Sunday Reflection – 18 November

Reparation for outrages against the Most Blessed Sacrament

 St Alphonsus Liguori (1696-1787) Doctor of the Church

Meditate the following text written by Saint Alphonsus Maria and translated by Norman J. Muckermann, CSsR.    It is astonishingly relevant to the need for reparation, when one considers the current proliferation of so many outrages against the Most Blessed Sacrament.

The Sorrowful Heart of Jesus
It is impossible for us to appreciate how greatly afflicted the Heart of Jesus was for love of us and at the same time not be filled with pity for Him. . . . The principal sorrow affecting the Heart of Jesus was not so much knowing the torments and insults His enemies were preparing for Him.   Rather, it was seeing how ready we would be to reject His immense love.
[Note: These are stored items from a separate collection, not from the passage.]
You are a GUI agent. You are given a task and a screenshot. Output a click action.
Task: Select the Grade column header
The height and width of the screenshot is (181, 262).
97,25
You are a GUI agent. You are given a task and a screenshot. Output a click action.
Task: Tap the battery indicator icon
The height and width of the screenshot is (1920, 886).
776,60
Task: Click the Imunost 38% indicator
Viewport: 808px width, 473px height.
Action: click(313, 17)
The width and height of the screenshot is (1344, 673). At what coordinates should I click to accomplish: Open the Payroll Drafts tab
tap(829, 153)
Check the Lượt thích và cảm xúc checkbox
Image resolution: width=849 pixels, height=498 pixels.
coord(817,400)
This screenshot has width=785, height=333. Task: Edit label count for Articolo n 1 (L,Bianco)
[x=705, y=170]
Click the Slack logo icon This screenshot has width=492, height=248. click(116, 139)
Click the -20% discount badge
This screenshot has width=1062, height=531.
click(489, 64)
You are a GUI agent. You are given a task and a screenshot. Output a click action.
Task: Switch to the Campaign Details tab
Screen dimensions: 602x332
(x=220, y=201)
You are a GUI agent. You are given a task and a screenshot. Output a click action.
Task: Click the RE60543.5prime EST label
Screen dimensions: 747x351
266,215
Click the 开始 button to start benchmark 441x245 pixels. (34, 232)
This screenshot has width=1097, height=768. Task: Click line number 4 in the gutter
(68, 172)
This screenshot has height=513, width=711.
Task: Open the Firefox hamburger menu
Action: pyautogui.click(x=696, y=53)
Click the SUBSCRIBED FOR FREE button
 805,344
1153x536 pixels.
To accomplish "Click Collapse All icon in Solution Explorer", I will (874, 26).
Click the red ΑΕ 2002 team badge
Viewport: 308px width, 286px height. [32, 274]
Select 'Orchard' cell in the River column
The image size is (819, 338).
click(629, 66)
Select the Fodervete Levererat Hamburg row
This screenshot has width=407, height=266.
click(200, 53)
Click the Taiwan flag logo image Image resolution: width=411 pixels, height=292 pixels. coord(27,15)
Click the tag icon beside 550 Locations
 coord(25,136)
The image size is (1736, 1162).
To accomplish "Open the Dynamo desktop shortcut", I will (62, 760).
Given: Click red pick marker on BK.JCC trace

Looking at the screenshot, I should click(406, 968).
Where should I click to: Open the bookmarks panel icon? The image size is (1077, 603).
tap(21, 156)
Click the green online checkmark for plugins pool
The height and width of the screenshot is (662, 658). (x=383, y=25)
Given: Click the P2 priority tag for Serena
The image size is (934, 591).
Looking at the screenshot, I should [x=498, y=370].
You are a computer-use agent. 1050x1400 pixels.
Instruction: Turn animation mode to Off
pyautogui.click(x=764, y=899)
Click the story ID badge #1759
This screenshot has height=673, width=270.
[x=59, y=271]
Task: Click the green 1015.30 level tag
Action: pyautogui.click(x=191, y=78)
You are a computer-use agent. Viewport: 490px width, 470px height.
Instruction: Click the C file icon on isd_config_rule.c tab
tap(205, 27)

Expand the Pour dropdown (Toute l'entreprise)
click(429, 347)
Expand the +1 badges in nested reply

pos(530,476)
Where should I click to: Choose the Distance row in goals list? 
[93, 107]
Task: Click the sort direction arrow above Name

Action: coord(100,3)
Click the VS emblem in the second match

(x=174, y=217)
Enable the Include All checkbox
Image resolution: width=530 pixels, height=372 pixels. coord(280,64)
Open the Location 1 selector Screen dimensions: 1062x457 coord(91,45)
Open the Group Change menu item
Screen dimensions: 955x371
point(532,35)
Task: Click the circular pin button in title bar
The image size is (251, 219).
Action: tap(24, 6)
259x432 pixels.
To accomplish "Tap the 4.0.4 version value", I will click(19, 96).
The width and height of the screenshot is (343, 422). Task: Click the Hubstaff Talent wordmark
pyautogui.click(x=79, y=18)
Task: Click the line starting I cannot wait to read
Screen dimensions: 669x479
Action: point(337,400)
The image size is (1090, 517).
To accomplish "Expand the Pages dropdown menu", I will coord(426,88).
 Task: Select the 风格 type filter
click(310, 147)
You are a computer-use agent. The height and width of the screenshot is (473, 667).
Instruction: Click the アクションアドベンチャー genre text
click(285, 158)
Desecrations of the Sacred Host
Jesus distinctly saw all the sins which we would commit even after His sufferings, even after His bitter and ignominious death on the cross.   He foresaw, too, the insults which sinners would offer His Sacred Heart which He would leave on earth in the Most Holy Sacrament as proof of His love.   These insults are almost too horrible to mention:  people trampling the sacred hosts underfoot, throwing them into gutters or piles of refuse and even using them to worship the devil himself!

The Pledge of His Love
Even the knowledge that these and other defamations would happen did not prevent Jesus from giving us this great pledge of His love, the Holy Eucharist.   Jesus has an infinite hatred for sin, yet it seems that His great love for us even overcomes this bitterness.   Because of His love, He allows these sacrileges to happen in order not to deprive us of this Divine Food.   Should not this alone suffice to make us love a Heart that has loved us so much?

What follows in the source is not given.